BEGIN

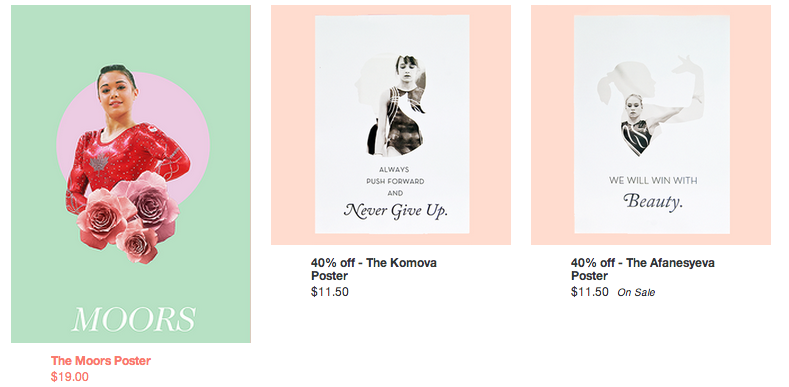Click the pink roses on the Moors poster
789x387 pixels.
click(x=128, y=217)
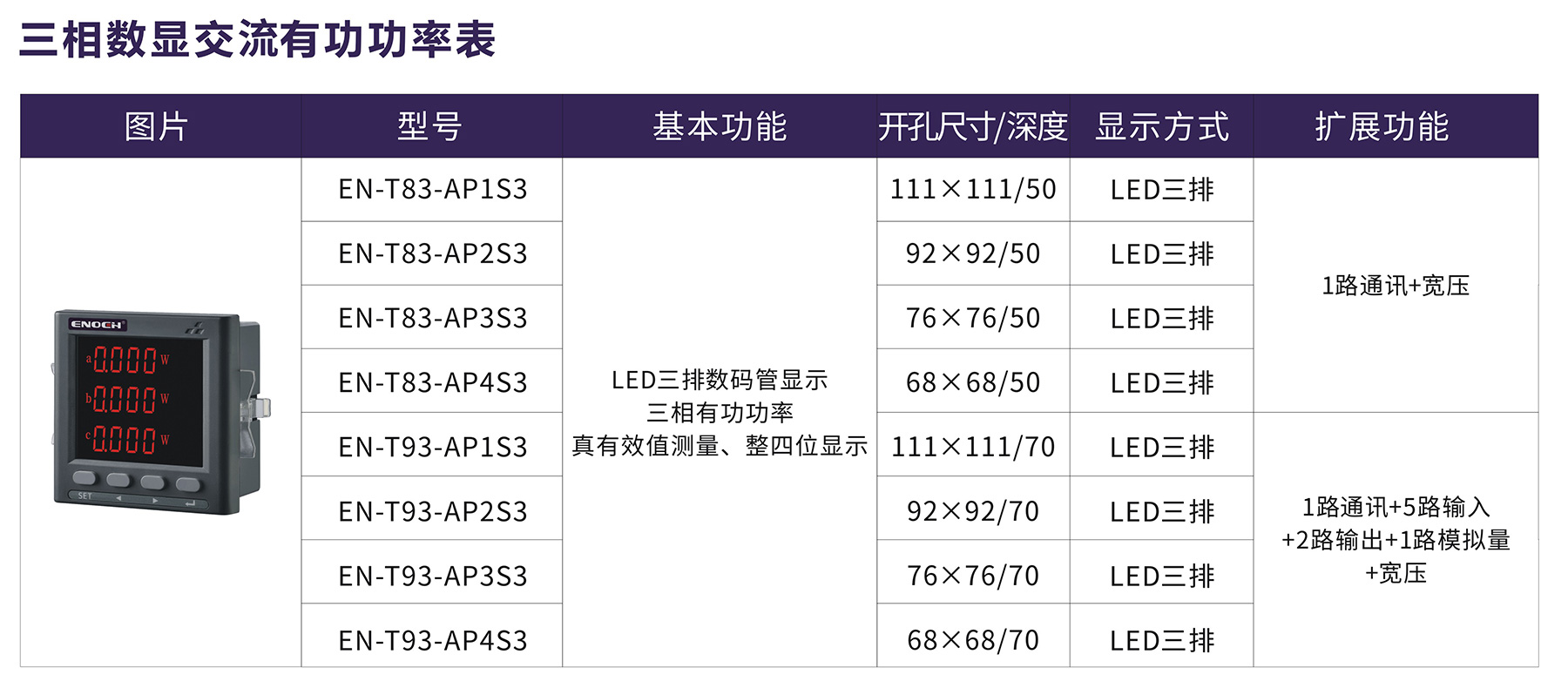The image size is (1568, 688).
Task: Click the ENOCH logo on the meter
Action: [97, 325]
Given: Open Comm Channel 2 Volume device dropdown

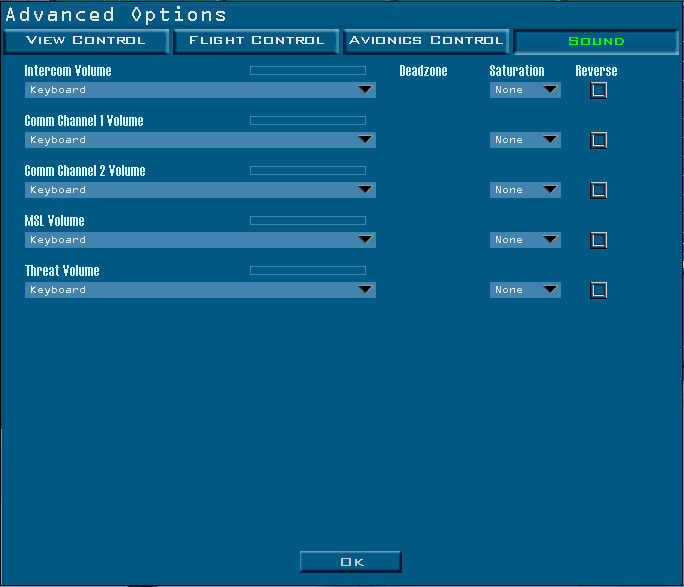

END
BEGIN

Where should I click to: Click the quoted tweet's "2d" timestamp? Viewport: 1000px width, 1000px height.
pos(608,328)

END
BEGIN

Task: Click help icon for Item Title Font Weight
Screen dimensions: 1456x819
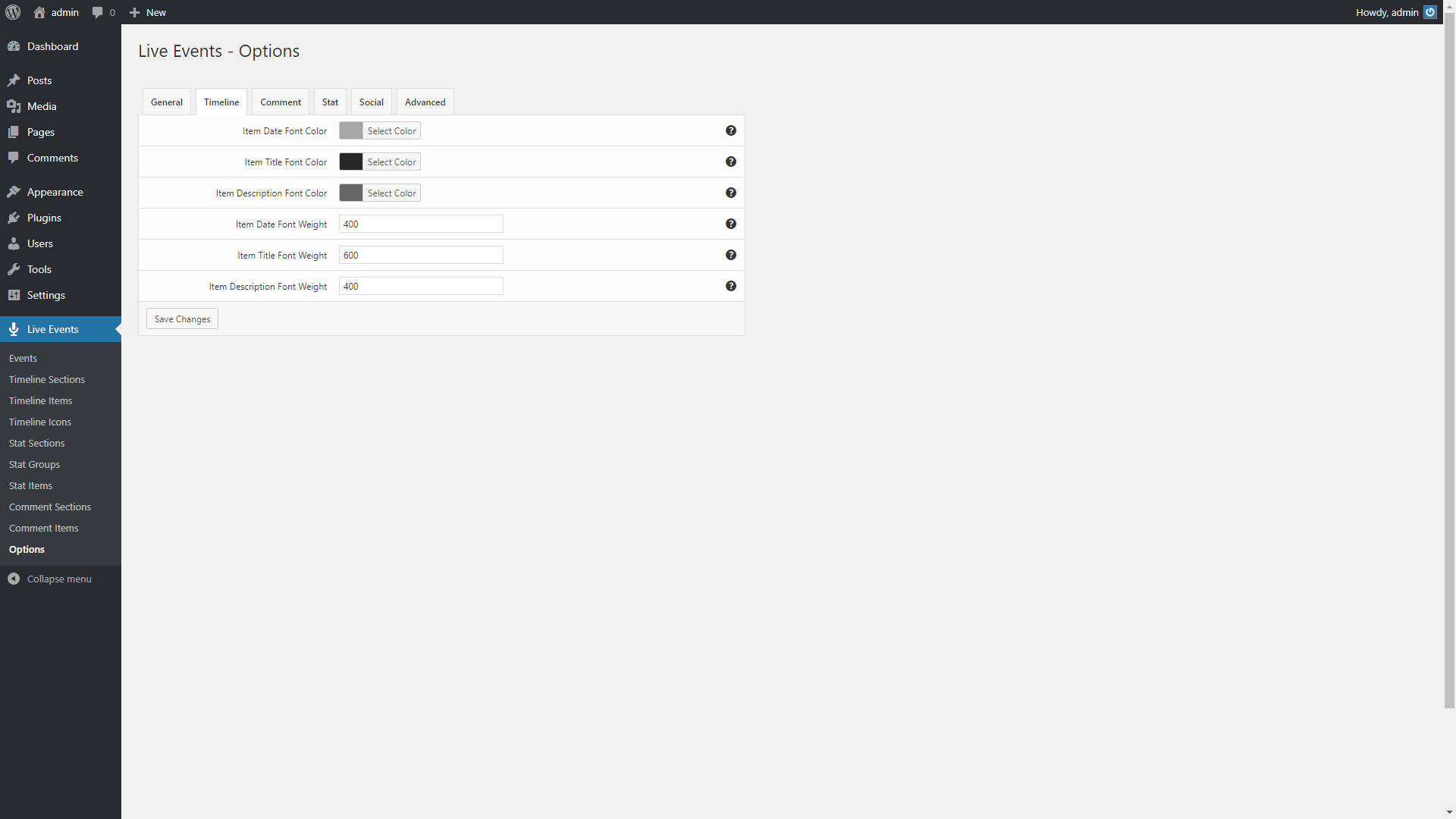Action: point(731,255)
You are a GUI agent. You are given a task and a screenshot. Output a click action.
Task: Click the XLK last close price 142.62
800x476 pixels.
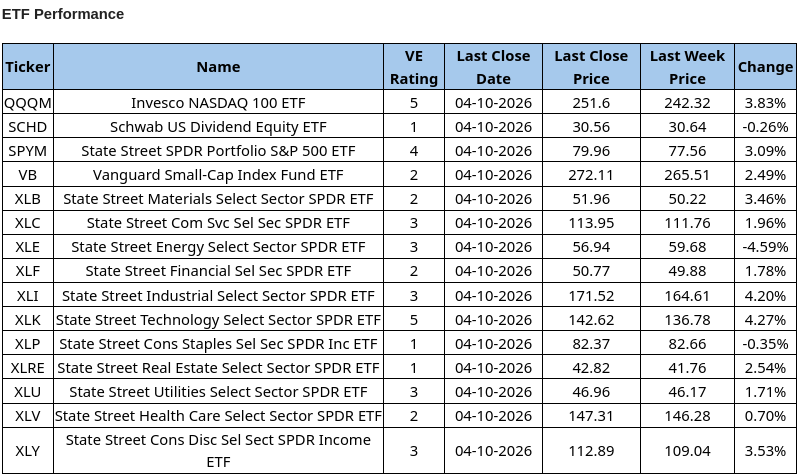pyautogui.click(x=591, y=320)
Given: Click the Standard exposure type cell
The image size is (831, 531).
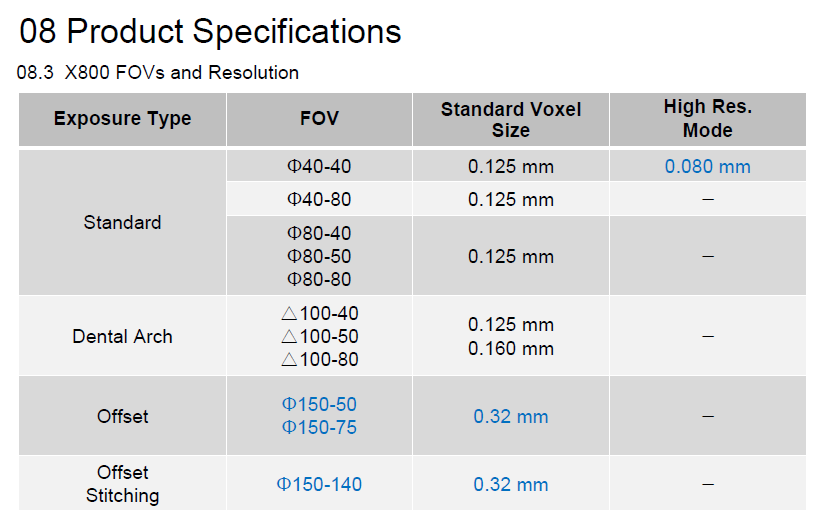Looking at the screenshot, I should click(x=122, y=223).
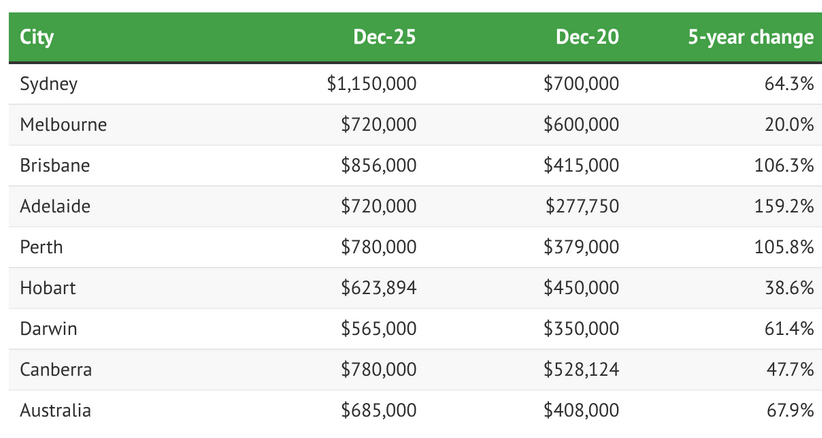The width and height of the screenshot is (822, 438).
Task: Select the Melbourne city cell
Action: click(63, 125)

END

■ WHAT YOU NEED TO DO ■
Find the line with "Task: Click the XLK last close price 142.62" in the data above, and from there retype each line exactly through the line with "Given: Click the Standard exposure type cell", skipping the pictures along the way.

■ RESULT BELOW ■
Task: Click the XLK last close price 142.62
800x476 pixels.
pyautogui.click(x=591, y=320)
Given: Click the Standard exposure type cell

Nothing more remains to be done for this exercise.